We Came to the End, Joshua Ferris’s excellent debut, follows in the tradition of office novels by devoting the vast majority of its pages to
people who are fed up with their every-day white-collar work. It is set at the
turn of the current century, when the implosion of the dot-com economy is
claiming collateral victims down the fluorescent-paneled halls of a Chicago
advertising firm. Clients are fleeing, projects are drying up and management is
people as they see fit. The layoffs come without
warning and — in keeping with good, brutal legal practice —
with no rationale as to why any person was let go.

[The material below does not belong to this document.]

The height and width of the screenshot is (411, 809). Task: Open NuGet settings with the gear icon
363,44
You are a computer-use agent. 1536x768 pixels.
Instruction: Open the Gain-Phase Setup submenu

In the midst of this crisis, the
agency receives a pro bono assignment from a mysterious client, a breast-cancer
awareness group with no detectable presence on the Internet or elsewhere. The
request is enormously
difficult: an ad that will make breast-cancer sufferers laugh about their
disease. (The assignment becomes more fraught, and suspicious, when a rumor
begins to circulate that Lynn Mason, the employees’ reserved, arch supervisor,
has breast cancer herself.) The staff members complain about the campaign and mock it
— and above all, work on it desperately, in hope of being the one to knock it
out of the park. “We all had the same prayer: please let it be me.”
However, about halfway through the
book, Ferris adds a thoughtful, less cynical twist when he takes us out of the
office and home with Lynn, who is also struggling. Her problems are much more
serious; typically, though, as soon as we’re back inside and chained to our
desks, they fade in the shock of Marcia Dwyer’s new haircut and the totally
weird way Janine Gorjanc’s been acting lately. But Lynn, with her quiet
confidence, embodies and articulates the fear of the axe in a way her
terror-stricken employees can only fumble at.
It’s hard to work out, in the end, whether
Ferris’s novel is funny or sad. It’s certainly absurd, and very entertaining.
And it hums with the suppressed emotions of colleagues forced
to interact professionally in an unnatural, stressful environment – anger,
lust, envy, boredom, contempt, sometimes even love.